Doch Greiner hatte die Erklärung, die ungefähr so nazistisch ist wie die Parteiprogramme von CDU und CSU in vormerkelianischen Tagen, gar nicht gezeichnet. Flugs erwirkte er eine Unterlassungserklärung, worauf die MBR seinen Namen von der Schandliste tilgte. Und siehe da, plötzlich waren viele aus seinem alten Milieu wieder ganz bei Greiner. Sogar die „Taz“ wetterte gegen die „Schlamperei“ der Denunzianten und die „Diffamierung“ des einstigen Feuilleton-Darlings. 

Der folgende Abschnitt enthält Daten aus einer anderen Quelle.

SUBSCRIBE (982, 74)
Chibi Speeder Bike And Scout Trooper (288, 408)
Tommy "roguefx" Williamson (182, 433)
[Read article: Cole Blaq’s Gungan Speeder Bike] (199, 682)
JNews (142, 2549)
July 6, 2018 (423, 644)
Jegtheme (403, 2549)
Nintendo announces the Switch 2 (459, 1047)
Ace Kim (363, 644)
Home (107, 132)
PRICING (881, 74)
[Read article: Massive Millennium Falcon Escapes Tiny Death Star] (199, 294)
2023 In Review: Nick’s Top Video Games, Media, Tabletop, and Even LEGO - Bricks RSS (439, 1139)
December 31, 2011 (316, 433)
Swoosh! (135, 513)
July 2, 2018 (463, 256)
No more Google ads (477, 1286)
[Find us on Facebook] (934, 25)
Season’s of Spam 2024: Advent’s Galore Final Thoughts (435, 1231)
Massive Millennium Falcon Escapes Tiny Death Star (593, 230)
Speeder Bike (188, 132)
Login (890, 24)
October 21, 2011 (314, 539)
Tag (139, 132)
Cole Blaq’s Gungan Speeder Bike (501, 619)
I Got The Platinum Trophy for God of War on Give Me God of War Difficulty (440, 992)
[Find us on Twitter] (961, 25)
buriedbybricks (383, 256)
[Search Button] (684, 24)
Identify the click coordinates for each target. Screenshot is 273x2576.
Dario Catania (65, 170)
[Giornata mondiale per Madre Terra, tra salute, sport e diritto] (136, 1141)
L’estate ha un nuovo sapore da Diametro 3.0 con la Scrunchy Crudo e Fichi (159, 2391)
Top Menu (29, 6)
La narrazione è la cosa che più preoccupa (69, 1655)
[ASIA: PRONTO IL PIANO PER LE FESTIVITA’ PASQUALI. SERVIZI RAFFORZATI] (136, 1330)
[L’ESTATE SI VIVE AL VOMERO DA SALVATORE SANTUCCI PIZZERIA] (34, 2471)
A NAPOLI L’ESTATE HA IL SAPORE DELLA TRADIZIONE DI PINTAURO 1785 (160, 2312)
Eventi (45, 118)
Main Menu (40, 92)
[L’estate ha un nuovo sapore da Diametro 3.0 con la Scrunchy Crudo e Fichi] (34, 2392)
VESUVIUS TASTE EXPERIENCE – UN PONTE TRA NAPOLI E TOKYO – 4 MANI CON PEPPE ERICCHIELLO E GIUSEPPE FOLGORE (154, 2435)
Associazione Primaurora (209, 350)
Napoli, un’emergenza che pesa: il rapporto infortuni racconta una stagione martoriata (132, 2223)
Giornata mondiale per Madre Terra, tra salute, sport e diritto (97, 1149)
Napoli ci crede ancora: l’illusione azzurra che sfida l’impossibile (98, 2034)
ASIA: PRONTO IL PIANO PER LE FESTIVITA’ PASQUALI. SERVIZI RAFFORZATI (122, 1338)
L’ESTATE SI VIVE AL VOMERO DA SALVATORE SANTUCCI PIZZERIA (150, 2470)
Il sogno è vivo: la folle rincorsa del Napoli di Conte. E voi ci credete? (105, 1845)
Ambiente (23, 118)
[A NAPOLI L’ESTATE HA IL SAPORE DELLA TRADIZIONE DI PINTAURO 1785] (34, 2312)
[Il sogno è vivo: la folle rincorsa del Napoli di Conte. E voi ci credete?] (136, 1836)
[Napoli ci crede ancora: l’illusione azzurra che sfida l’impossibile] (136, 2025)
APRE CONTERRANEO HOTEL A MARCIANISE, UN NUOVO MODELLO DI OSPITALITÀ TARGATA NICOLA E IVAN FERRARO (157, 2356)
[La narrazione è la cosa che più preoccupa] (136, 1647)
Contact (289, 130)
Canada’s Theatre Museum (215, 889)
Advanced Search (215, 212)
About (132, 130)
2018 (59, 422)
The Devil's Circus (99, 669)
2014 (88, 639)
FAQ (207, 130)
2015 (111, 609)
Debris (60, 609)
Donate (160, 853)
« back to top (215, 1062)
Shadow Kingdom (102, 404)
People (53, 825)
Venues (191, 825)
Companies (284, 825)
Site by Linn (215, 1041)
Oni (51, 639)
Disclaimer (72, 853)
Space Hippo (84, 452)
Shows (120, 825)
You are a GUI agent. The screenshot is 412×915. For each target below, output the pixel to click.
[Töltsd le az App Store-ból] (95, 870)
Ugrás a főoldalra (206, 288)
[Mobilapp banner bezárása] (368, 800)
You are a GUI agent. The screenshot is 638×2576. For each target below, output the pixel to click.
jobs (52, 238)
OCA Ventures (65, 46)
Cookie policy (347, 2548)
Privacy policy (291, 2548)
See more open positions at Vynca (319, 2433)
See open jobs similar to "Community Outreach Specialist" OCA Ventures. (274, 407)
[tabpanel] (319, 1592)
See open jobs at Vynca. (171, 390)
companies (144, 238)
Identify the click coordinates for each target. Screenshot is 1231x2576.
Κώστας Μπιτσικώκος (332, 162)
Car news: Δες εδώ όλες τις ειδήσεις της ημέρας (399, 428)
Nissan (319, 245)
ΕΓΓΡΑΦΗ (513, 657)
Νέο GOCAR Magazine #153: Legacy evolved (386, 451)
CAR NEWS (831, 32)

Das Bedürfnis, sich porentief rein zu schrubben

Vielleicht auch, weil es den einen oder anderen Schreiber denn doch erschreckte, wie rasch man ins Visier rotgrüner Jakobiner geraten kann, die generös aus staatlichen Säckeln alimentiert werden (laut Taz erhält die MBR jährlich über 800.000 Euro vom Berliner Justizsenat und vom Bundesfamilienministerium).

Natürlich hätte Greiner auch einfach öffentlich machen können, dass er die Erklärung 2018 nicht unterschrieben hat, und tschüss. Doch das war ihm wohl nicht genug; anscheinend fühlte er das Bedürfnis, sich porentief rein zu schrubben. Und zwar vom Verdacht, ein „Pegida-Versteher“ zu sein. Als einen solchen bezeichnen viele von Greiners früheren Mitstreitern praktisch jeden, der wider die unkontrollierte Masseneinwanderung aufmuckt, und das nicht nur im Hobbykeller.

Soviel zu einem Konservatismus, der mit Aplomb das „Recht, rechts zu sein“ (Greiners Aufschlag zur Geschichte seiner Wende) reklamiert, aber partout nicht mit dem Igitt-Wort rechts in Verbindung gebracht werden möchte. 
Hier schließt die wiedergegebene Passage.